今年は、春に小沢代表が登場、秋には安倍首相が誕生し、政治の風景が変わりました。来年の大河ドラマは川中島。武田信玄と上杉謙信ならぬ、小沢さんと安倍さんの見応えのある戦いを期待したいと思います。もちろん、その目的は国民の皆さんが納得できる日本をつくるためです。政党や政治家の私利私欲、名誉のためであってはなりません。僕自身もそのことを改めて肝に銘じ、参議院議員としてシッカリと働かせて頂きます。

国民の皆さんに納得して頂くためには、選挙の公約のみならず、約束したことは守るという当たり前の政治が行われることが大前提です。しかし、どうも日本の政治では、「やると言ったけどやらない」、「やらないと言ったけどやる」ということが横行し、国民の皆さんの信頼を失っているような気がします。こうしたことは、子どもたちにも悪影響を及ぼします。

最近ではあまりニュースでも見かけなくなった小泉さん。「公約を守らないことなど大したことではない」と発言して物議をかもしました。増税は行わないと公約して選挙で勝った直後に、所得税、地方税の増税を行いました。政策の賛否については人によって意見が分かれるのは当然ですが、自分で約束した政策や姿勢は守って頂かなくては困りますね。

最近では郵政造反議員の復党問題。「去年の総選挙は何だったのか」という選挙そのものの意義を問う批判も多いですが、同じ政治家として僕自身が気になるのは復党した皆さんの政治姿勢。郵政民営化に反対して当選したにもかかわらず、郵政民営化に今後は賛成しますと「踏み絵」を踏んで復党しました。有権者の皆さんにどのように説明するのでしょうか。

◆ **使用データ**:
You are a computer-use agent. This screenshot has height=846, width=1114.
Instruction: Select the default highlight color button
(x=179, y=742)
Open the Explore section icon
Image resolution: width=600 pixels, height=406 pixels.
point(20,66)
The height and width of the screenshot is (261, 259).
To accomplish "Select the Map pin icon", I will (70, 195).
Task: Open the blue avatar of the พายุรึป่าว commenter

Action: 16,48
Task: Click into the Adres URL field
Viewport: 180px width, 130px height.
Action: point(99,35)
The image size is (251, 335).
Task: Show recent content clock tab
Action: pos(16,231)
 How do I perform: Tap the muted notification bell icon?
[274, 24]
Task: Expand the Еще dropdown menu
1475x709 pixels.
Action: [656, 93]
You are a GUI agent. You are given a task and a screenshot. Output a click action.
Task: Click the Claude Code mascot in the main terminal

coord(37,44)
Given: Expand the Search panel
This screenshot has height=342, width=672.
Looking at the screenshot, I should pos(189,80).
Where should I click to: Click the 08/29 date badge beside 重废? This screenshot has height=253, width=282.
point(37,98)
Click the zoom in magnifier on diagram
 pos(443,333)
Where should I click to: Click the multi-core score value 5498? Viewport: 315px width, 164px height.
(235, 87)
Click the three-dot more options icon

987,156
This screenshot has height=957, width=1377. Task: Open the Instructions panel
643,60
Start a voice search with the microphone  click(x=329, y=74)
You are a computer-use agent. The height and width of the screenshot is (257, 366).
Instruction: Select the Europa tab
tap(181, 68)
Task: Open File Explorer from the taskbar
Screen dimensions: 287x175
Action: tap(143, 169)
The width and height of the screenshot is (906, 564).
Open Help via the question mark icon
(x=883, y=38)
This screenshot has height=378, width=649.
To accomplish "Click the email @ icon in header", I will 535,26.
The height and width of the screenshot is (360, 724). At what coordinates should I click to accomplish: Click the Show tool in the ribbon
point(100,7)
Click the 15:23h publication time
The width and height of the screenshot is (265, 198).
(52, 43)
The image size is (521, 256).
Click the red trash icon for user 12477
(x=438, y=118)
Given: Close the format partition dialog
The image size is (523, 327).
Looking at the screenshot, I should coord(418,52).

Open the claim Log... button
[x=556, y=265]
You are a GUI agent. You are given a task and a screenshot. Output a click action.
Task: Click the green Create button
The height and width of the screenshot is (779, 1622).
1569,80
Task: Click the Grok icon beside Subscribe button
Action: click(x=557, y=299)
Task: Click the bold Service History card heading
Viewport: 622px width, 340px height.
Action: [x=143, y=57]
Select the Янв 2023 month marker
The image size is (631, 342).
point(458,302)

◆ **学習課題**:
A - 政治と約束を論じた原文抜粋に名前が出てくる人物を、すべて挙げなさい。
B - 原文抜粋について、次の問いに答えなさい。
(i) 来年の大河ドラマは何を題材にしているか。
(ii) 小泉さんが選挙に勝った直後に増税したのは、どの税か。
(iii) 復党した郵政造反議員は、郵政民営化に今後どうすると約束したか。
C - 政治家が約束を守ることを論じた原文抜粋を、最後の文の後から書き継ぎなさい。
上のエントリーは、ここでは一切使いません。

◆ **解答一覧**:
A - 小沢代表、安倍首相、武田信玄、上杉謙信、小泉さん

B -
(i) 川中島
(ii) 所得税と地方税
(iii) 賛成する

C -
道路特定財源の議論も気になります。一般財源化の是非には賛否両論あると思いますが、問題は「道路特定財源の余剰金はXXXに使う」という発言を安倍さんや政府閣僚が連発していること。うっかりすると聞き流してしまいそうですが、税金というのは、国民の皆さんに承認して頂いた(国会で認められた)金額以上に集まったら、まずは国民の皆さんにお返しするというのが筋ではないでしょうか。これも約束を守ることと同じ問題です。何だか、集めた税金は自分たちのものだと勘違いしているような気がします。

こうした政治の原点について、小沢信玄と安倍謙信には、川中島ならぬ来年の参議院選挙に向けて分かりやすい論戦を期待したいものですね。それでは皆さん、良い年をお迎えください。